RECORDS FOR THIS TASK →

######

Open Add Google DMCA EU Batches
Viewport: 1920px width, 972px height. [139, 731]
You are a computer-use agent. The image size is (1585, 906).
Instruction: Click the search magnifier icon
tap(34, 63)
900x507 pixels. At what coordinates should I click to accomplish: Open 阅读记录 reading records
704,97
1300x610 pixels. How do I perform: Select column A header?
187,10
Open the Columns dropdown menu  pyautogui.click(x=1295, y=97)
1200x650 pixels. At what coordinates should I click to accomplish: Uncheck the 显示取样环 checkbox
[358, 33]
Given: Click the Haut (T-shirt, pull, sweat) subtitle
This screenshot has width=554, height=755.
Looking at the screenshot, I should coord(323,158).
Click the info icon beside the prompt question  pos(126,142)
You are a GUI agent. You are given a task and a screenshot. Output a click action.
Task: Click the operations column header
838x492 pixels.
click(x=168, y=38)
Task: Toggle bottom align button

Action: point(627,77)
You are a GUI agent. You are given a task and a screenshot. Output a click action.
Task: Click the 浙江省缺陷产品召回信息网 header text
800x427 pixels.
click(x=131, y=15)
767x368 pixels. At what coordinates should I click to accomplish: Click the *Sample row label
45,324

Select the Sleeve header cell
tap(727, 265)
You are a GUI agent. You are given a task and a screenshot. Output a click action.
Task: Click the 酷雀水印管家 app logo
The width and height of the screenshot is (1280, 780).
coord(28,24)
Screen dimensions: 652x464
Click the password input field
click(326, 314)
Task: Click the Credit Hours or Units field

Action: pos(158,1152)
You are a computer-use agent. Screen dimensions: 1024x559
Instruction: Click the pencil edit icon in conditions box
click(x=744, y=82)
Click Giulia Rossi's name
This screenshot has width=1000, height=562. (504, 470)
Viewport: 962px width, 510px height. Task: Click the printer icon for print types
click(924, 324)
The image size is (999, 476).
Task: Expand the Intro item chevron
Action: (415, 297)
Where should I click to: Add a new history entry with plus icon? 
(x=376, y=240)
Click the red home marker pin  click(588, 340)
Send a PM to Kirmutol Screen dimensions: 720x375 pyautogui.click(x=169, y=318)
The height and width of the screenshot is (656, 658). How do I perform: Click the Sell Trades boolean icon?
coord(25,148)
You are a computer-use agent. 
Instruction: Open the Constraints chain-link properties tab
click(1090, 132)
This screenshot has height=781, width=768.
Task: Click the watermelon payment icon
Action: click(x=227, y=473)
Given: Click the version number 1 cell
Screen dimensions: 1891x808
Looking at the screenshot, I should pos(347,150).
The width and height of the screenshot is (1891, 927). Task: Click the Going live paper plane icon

######

WORK REQUEST → Please reproduce each entry exactly as it appears.

RESPONSE →
Open Add Google DMCA EU Batches
Viewport: 1920px width, 972px height. [139, 731]
You are a computer-use agent. The image size is (1585, 906).
Instruction: Click the search magnifier icon
tap(34, 63)
900x507 pixels. At what coordinates should I click to accomplish: Open 阅读记录 reading records
704,97
1300x610 pixels. How do I perform: Select column A header?
187,10
Open the Columns dropdown menu  pyautogui.click(x=1295, y=97)
1200x650 pixels. At what coordinates should I click to accomplish: Uncheck the 显示取样环 checkbox
[358, 33]
Given: Click the Haut (T-shirt, pull, sweat) subtitle
This screenshot has width=554, height=755.
Looking at the screenshot, I should coord(323,158).
Click the info icon beside the prompt question  pos(126,142)
You are a GUI agent. You are given a task and a screenshot. Output a click action.
Task: Click the operations column header
838x492 pixels.
click(x=168, y=38)
Task: Toggle bottom align button

Action: point(627,77)
You are a GUI agent. You are given a task and a screenshot. Output a click action.
Task: Click the 浙江省缺陷产品召回信息网 header text
800x427 pixels.
click(x=131, y=15)
767x368 pixels. At what coordinates should I click to accomplish: Click the *Sample row label
45,324

Select the Sleeve header cell
tap(727, 265)
You are a GUI agent. You are given a task and a screenshot. Output a click action.
Task: Click the 酷雀水印管家 app logo
The width and height of the screenshot is (1280, 780).
coord(28,24)
Screen dimensions: 652x464
Click the password input field
click(326, 314)
Task: Click the Credit Hours or Units field

Action: pos(158,1152)
You are a computer-use agent. Screen dimensions: 1024x559
Instruction: Click the pencil edit icon in conditions box
click(x=744, y=82)
Click Giulia Rossi's name
This screenshot has width=1000, height=562. (504, 470)
Viewport: 962px width, 510px height. Task: Click the printer icon for print types
click(924, 324)
The image size is (999, 476).
Task: Expand the Intro item chevron
Action: (415, 297)
Where should I click to: Add a new history entry with plus icon? 
(x=376, y=240)
Click the red home marker pin  click(588, 340)
Send a PM to Kirmutol Screen dimensions: 720x375 pyautogui.click(x=169, y=318)
The height and width of the screenshot is (656, 658). How do I perform: Click the Sell Trades boolean icon?
coord(25,148)
You are a computer-use agent. 
Instruction: Open the Constraints chain-link properties tab
click(1090, 132)
This screenshot has height=781, width=768.
Task: Click the watermelon payment icon
Action: click(x=227, y=473)
Given: Click the version number 1 cell
Screen dimensions: 1891x808
Looking at the screenshot, I should pos(347,150).
The width and height of the screenshot is (1891, 927). Task: Click the Going live paper plane icon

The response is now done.